■ EXTRAIT À LIRE:
======

3. Caractère sensible de l'affectation du commerce entre États membres
(91) Les accords visés par la présente procédure stipulent les conditions dans lesquelles Nathan vend des produits qu'il fabrique et distribue en France à des distributeurs pour la revente dans d'autres États membres. Les accords passés entre Nathan et ses distributeurs en Belgique francophone, en Italie et en Suède stipulent les conditions dans lesquelles Bricolux, Borgione et Smartkids revendent les produits acquis auprès de Nathan en restreignant leurs ventes vers d'autres États membres. Dans les autres États membres, les produits vendus par Nathan sont distribués par une vingtaine de distributeurs indépendants alors que, en France, ils sont distribués par environ deux cents distributeurs indépendants. Les restrictions visant à empêcher ou à faire cesser leurs ventes vers les territoires exclusifs sont de nature à affecter les courants d'échanges entre la France, la Belgique, l'Italie et la Suède.
(92) Toutefois, les accords comme ceux de Nathan qui concernent les ventes transfrontalières, ne sont visés par l'article 81, paragraphe 1, du traité que s'ils sont susceptibles d'affecter le commerce entre États membres, cette affectation ne devant pas être insignifiante(44). Selon la Cour de justice, cette condition implique que les accords "doivent, sur la base d'un ensemble d'éléments de fait et de droit, permettre d'envisager avec un degré de probabilité suffisant que les accords puissent exercer une influence directe ou indirecte, actuelle ou potentielle sur les courants d'échanges entre États membres, et cela de manière à faire craindre qu'ils puissent entraver la réalisation d'un marché unique entre États membres" (45).

======

■ LIGNES DE DONNÉES:
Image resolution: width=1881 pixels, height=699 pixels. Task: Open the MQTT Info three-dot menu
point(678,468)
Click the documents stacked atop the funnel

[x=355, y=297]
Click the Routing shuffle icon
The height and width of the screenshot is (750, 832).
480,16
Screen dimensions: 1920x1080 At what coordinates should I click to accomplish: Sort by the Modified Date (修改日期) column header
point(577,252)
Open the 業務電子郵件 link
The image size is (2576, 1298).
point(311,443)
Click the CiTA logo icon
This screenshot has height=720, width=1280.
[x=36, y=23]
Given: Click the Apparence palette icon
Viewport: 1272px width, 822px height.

======

■ LISTE DES CONSIGNES:
1. Dans l'extrait à lire, reformulez sous forme de liste le paragraphe commençant par « Les accords visés par la présente procédure », en conservant ses faits principaux.
2. Résumez l'extrait à lire en deux phrases.

■ RÉSULTATS DE L'EXERCICE:
1.
- Les accords examinés fixent les conditions dans lesquelles Nathan vend à des distributeurs, pour revente dans d'autres États membres, des produits qu'il fabrique et distribue en France.
- Les accords conclus avec ses distributeurs en Belgique francophone, en Italie et en Suède encadrent la revente, par Bricolux, Borgione et Smartkids, des produits achetés à Nathan, en restreignant leurs ventes vers d'autres États membres.
- Les produits de Nathan sont distribués par une vingtaine de distributeurs indépendants dans les autres États membres, contre environ deux cents en France.
- Les restrictions visant à empêcher ou à faire cesser les ventes vers les territoires exclusifs sont de nature à affecter les échanges entre la France, la Belgique, l'Italie et la Suède.

2. Les accords de Nathan avec ses distributeurs, notamment en Belgique francophone, en Italie et en Suède, restreignent les ventes vers d'autres États membres et sont de nature à affecter les échanges entre ces pays et la France. Toutefois, de tels accords ne relèvent de l'article 81, paragraphe 1, du traité que s'ils sont susceptibles d'affecter de manière non insignifiante le commerce entre États membres, ce qui suppose, selon la Cour de justice, une probabilité suffisante qu'ils influencent les courants d'échanges au point de faire craindre une entrave à la réalisation d'un marché unique.